Channels ▼
RSS

Design

So You Want To Write Your Own Language?


My career has been all about designing programming languages and writing compilers for them. This has been a great joy and source of satisfaction to me, and perhaps I can offer some observations about what you're in for if you decide to design and implement a professional programming language. This is actually a book-length topic, so I'll just hit on a few highlights here and avoid topics well covered elsewhere.

Work

First off, you're in for a lot of work…years of work…most of which will be wandering in the desert. The odds of success are heavily stacked against you. If you are not strongly self-motivated to do this, it isn't going to happen. If you need validation and encouragement from others, it isn't going to happen.

Fortunately, embarking on such a project is not major dollar investment; it won't break you if you fail. Even if you do fail, depending on how far the project got, it can look pretty good on your résumé and be good for your career.

Design

One thing abundantly clear is that syntax matters. It matters an awful lot. It's like the styling on a car — if the styling is not appealing, it simply doesn't matter how hot the performance is. The syntax needs to be something your target audience will like.

Trying to go with something they've not seen before will make language adoption a much tougher sell.

I like to go with a mix of familiar syntax and aesthetic beauty. It's got to look good on the screen. After all, you're going to spend plenty of time looking at it. If it looks awkward, clumsy, or ugly, it will taint the language.

There are a few things I (perhaps surprisingly) suggest should not be considerations. These are false gods:

  1. Minimizing keystrokes. Maybe this mattered when programmers used paper tape, and it matters for small languages like bash or awk.

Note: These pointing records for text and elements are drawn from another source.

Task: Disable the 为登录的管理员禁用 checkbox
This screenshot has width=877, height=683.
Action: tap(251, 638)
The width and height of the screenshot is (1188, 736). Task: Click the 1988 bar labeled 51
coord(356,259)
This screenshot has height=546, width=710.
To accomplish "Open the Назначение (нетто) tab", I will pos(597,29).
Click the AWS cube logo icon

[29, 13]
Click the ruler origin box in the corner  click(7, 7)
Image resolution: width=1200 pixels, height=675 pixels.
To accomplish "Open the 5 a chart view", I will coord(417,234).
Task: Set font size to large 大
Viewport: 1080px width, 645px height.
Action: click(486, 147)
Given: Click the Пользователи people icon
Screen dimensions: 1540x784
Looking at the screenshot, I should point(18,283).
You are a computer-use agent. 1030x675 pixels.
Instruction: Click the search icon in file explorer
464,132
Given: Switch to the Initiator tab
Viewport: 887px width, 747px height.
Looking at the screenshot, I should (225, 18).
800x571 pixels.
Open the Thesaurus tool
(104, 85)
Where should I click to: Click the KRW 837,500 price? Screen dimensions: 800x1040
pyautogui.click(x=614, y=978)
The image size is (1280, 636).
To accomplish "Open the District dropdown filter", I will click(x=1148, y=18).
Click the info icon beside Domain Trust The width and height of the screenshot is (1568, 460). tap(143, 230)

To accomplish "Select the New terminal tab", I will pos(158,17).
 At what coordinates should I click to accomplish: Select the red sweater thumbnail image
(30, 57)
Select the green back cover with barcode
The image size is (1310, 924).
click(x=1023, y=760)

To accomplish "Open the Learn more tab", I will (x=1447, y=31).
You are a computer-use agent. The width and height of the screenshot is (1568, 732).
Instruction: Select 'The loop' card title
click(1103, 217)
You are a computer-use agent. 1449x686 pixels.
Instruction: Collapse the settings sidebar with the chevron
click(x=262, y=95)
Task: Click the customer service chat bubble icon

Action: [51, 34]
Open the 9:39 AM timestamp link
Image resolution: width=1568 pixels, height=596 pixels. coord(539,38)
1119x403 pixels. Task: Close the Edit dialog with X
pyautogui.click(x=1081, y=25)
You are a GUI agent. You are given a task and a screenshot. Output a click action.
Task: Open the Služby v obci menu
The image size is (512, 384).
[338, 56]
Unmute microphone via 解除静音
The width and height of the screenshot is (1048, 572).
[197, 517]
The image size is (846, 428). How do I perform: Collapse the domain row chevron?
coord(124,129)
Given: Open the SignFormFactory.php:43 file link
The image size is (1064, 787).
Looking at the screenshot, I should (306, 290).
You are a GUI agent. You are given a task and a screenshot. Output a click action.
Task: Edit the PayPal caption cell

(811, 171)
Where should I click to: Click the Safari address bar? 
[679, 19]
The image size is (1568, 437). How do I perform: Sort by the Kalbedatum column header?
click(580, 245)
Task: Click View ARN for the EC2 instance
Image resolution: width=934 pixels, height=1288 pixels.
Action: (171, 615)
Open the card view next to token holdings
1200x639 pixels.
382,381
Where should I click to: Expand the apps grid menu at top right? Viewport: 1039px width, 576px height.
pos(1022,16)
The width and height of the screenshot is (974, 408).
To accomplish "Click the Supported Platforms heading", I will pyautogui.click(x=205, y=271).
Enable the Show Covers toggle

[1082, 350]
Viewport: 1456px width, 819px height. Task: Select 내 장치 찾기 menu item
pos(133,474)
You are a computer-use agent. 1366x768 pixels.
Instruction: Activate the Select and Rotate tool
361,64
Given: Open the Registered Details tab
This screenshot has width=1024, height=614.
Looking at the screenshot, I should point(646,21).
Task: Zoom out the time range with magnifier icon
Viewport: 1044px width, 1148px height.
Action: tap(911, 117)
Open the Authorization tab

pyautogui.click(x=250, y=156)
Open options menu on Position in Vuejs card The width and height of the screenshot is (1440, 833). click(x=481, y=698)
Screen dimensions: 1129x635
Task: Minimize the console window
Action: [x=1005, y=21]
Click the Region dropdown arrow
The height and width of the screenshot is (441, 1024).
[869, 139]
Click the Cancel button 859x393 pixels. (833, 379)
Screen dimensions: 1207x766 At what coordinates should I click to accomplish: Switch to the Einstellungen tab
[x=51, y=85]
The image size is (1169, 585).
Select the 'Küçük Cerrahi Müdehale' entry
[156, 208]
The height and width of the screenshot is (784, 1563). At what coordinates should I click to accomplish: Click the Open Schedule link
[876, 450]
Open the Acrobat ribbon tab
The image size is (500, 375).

For larger applications, much more programming time is spent reading than writing, so reducing keystrokes shouldn't be a goal in itself. Of course, I'm not suggesting that large amounts of boilerplate is a good idea.
  2. Easy parsing. It isn't hard to write parsers with arbitrary lookahead. The looks of the language shouldn't be compromised to save a few lines of code in the parser. Remember, you'll spend a lot of time staring at the code. That comes first. As mentioned below, it still should be a context-free grammar.
  3. Minimizing the number of keywords. This metric is just silly, but I see it cropping up repeatedly. There are a million words in the English language, I don't think there is any looming shortage. Just use your good judgment.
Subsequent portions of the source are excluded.